How to complete this task | Across the records below, report how many lines include the word "announcement", stating the number alone.

##### Available records #####

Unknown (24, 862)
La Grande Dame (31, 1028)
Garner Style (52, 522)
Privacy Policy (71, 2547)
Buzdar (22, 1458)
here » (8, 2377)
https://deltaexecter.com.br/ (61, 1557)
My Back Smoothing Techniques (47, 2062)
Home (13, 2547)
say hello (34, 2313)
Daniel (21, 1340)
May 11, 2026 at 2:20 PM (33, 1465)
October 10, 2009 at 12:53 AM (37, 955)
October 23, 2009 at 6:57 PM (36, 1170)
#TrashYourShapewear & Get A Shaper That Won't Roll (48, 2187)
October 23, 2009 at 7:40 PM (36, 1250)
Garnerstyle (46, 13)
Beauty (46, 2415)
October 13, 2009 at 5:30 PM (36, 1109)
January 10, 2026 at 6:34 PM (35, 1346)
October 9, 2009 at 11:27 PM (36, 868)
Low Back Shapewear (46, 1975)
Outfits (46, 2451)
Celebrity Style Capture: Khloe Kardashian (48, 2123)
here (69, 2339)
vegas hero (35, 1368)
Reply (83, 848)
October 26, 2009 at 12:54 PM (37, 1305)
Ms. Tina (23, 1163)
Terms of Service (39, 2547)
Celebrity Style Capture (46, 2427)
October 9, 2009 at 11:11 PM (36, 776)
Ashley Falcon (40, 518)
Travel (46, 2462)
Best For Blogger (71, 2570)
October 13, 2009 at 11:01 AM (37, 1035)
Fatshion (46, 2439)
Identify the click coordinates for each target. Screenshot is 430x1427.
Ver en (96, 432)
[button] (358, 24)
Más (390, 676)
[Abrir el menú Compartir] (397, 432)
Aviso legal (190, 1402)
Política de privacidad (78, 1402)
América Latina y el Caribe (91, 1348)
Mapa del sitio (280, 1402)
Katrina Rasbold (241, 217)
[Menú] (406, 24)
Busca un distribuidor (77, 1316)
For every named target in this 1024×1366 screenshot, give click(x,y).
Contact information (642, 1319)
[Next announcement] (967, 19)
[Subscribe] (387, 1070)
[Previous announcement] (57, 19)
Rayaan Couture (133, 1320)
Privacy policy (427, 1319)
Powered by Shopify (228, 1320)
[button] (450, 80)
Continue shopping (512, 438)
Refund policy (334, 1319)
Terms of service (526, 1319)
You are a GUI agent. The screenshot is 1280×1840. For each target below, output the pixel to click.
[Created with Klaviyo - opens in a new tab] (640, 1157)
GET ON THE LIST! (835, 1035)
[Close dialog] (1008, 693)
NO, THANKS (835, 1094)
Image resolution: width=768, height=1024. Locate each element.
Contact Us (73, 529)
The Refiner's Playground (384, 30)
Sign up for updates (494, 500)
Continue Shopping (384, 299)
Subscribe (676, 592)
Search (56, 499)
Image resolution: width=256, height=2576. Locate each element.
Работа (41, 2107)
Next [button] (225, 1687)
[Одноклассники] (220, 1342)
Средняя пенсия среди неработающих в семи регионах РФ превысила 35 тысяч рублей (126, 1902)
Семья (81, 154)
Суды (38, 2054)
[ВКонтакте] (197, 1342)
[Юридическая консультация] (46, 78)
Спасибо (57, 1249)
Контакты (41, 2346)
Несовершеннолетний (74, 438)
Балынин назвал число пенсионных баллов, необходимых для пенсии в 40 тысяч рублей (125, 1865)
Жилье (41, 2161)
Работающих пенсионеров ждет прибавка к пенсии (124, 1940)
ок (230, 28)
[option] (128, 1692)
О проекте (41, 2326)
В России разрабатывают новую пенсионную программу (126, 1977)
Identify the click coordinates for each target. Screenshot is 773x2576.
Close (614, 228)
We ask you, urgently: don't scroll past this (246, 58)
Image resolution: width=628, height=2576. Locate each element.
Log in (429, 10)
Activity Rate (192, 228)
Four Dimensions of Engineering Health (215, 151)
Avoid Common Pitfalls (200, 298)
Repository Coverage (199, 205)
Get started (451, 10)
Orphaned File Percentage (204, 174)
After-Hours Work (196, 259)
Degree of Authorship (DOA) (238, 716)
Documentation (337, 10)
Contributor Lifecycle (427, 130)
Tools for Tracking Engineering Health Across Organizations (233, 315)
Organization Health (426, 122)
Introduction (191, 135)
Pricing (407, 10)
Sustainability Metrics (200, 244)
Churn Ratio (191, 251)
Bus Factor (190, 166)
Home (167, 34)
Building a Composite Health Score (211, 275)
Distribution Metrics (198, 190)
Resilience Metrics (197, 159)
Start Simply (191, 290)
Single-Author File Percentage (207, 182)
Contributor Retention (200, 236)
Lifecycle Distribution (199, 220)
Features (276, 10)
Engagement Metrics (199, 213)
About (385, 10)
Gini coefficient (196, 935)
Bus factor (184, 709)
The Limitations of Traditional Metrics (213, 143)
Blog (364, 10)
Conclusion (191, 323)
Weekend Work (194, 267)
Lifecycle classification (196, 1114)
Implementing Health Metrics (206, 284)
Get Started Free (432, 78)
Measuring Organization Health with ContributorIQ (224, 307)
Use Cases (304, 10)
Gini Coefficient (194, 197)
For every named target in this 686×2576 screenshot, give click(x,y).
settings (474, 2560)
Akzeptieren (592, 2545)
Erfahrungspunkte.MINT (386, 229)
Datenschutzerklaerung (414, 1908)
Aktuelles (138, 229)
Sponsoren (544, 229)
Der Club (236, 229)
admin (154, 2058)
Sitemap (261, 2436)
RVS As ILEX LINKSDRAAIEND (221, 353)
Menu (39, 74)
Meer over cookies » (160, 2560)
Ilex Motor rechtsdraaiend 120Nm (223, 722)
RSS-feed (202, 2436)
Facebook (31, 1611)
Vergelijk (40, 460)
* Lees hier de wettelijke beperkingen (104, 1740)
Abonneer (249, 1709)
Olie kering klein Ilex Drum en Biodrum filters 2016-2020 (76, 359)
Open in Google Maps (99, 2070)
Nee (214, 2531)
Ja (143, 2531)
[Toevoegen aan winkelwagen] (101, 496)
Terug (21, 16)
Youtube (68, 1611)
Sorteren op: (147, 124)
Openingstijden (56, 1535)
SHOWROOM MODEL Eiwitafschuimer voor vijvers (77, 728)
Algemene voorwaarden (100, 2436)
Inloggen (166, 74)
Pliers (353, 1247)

#####

Written answer | 2